- **SET TASK**: Reproduce verbatim everything from the line containing "The width and height of the screenshot is (1401, 788)." down to the line containing "at (255, 286).", including both of those lines and nothing else from the items below.

- **PROVIDED RECORDS**:
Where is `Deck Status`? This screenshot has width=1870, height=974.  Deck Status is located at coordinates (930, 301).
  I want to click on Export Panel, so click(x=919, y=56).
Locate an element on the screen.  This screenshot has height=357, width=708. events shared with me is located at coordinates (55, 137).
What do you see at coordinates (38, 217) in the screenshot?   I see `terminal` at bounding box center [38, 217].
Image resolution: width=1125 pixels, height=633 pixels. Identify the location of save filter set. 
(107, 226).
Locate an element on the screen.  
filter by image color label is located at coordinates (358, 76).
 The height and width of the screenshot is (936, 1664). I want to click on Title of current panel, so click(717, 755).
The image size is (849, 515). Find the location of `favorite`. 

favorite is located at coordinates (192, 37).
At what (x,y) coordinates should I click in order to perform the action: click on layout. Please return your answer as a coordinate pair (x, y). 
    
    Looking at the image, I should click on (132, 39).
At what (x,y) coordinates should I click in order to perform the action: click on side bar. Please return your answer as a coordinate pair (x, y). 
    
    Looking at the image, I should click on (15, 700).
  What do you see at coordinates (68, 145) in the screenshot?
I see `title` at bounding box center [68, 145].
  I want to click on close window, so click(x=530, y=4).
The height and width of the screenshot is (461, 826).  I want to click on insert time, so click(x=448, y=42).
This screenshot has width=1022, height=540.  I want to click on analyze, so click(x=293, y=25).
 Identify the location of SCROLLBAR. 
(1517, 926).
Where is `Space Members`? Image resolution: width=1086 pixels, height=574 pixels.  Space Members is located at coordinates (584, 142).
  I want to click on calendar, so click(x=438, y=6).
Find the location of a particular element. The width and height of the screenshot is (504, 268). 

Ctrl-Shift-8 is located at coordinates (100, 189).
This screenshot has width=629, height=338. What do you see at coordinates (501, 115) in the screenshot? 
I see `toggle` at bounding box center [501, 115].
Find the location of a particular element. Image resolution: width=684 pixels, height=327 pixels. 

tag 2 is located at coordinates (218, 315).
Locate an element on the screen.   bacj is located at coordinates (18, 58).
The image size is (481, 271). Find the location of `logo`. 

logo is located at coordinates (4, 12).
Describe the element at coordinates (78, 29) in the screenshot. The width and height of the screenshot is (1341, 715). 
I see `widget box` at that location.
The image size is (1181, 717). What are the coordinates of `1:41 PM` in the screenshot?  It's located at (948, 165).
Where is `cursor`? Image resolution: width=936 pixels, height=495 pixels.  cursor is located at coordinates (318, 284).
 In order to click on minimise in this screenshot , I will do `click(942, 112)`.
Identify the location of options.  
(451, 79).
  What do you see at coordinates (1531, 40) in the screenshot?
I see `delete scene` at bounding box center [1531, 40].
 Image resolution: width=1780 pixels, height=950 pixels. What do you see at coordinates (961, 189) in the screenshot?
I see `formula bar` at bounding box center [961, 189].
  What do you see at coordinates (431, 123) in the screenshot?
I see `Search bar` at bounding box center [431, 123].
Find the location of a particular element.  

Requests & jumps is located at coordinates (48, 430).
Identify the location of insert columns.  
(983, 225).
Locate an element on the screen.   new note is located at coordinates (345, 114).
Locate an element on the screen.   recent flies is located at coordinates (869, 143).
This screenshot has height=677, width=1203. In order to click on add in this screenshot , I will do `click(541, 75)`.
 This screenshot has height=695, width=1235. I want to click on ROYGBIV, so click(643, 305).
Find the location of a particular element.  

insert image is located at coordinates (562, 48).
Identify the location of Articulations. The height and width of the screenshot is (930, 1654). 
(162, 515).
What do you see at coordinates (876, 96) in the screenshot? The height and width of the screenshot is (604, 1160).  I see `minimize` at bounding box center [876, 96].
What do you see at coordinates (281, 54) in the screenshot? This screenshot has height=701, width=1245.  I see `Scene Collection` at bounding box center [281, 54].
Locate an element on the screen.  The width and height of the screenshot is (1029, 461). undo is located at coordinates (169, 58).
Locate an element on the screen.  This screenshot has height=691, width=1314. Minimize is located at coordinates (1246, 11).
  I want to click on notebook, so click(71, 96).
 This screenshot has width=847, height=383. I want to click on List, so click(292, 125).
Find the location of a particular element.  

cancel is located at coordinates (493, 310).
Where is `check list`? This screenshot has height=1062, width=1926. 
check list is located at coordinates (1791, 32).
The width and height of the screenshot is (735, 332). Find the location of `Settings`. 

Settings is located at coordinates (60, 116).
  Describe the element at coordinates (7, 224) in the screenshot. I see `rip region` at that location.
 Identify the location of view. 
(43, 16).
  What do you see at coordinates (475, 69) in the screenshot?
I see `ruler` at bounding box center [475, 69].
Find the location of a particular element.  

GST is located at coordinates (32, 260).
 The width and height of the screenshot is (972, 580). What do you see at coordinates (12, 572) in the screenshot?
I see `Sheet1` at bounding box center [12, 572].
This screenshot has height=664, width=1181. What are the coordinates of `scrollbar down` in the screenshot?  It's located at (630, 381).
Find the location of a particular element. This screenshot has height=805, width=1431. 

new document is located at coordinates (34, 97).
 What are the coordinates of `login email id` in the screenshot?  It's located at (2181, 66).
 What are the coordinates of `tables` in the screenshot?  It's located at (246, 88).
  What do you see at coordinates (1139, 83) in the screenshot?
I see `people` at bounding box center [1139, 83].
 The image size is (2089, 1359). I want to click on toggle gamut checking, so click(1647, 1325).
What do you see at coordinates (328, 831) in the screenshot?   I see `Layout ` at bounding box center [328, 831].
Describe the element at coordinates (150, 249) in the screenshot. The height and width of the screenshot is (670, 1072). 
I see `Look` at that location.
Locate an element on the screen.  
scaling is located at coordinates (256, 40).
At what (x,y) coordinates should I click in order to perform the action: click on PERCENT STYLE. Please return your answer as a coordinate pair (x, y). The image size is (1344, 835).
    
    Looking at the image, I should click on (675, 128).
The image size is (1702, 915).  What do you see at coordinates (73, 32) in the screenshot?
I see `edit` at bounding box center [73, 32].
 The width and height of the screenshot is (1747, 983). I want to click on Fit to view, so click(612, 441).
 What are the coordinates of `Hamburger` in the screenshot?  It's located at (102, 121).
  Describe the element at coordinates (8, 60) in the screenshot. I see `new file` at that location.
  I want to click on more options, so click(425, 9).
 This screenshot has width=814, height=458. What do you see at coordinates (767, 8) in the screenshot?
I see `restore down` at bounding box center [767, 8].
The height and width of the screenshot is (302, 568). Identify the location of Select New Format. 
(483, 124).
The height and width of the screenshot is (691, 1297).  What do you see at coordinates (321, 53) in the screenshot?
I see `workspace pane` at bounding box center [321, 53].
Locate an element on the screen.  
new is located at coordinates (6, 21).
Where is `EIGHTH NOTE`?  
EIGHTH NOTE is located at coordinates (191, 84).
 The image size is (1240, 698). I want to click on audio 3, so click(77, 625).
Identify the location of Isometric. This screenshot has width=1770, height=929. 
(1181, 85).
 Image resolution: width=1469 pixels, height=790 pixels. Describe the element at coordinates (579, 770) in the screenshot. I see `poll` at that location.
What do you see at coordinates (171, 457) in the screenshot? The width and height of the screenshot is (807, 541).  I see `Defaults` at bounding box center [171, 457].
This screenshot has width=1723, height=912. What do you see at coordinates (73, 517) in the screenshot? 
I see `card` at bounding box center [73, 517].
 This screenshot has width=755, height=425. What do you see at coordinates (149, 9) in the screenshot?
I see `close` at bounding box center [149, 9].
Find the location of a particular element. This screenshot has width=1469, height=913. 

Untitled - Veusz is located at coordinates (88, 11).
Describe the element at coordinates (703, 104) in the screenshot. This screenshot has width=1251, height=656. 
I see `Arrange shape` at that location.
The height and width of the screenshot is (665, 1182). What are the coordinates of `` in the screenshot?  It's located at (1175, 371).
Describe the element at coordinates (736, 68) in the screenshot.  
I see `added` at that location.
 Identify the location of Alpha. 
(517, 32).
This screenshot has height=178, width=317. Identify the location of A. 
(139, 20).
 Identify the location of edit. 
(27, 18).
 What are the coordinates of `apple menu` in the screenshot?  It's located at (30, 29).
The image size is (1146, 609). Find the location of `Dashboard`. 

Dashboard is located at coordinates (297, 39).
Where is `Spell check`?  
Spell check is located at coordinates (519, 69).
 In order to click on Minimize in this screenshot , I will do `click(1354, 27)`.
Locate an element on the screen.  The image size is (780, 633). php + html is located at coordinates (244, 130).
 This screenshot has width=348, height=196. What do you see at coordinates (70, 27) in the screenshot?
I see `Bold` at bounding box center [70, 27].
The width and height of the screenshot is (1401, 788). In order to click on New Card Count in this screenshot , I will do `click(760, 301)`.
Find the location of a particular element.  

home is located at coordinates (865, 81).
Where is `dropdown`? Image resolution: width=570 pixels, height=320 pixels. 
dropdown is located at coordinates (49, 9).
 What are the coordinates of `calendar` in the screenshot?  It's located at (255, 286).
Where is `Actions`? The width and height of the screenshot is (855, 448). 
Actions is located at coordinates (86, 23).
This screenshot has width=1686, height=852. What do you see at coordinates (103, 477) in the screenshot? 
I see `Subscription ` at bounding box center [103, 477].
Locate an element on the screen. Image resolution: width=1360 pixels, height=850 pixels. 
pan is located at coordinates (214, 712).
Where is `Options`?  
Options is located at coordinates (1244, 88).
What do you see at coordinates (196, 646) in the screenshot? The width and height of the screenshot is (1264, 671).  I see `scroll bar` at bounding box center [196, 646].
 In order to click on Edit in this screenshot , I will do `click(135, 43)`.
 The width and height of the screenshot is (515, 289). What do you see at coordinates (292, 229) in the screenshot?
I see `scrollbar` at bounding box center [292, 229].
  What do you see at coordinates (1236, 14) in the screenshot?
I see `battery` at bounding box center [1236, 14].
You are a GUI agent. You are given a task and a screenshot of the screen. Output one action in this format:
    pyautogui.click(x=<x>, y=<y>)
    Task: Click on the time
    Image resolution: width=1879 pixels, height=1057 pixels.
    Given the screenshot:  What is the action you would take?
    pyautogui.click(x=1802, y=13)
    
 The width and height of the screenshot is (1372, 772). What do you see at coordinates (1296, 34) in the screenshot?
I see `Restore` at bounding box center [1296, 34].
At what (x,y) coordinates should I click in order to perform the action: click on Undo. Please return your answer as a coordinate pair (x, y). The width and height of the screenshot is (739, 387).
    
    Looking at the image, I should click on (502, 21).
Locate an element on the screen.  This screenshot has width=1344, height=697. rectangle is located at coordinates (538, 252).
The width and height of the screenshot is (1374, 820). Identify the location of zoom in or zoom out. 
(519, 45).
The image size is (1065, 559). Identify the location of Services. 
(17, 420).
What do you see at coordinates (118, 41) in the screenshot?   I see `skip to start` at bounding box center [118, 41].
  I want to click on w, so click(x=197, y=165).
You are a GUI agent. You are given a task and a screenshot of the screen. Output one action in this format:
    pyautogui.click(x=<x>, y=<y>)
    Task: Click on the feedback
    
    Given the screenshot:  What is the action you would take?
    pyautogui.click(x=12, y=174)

- **THE SOLUTION**:
The width and height of the screenshot is (1401, 788). In order to click on New Card Count in this screenshot , I will do `click(760, 301)`.
Find the location of a particular element.  

home is located at coordinates (865, 81).
Where is `dropdown`? Image resolution: width=570 pixels, height=320 pixels. 
dropdown is located at coordinates (49, 9).
 What are the coordinates of `calendar` in the screenshot?  It's located at (255, 286).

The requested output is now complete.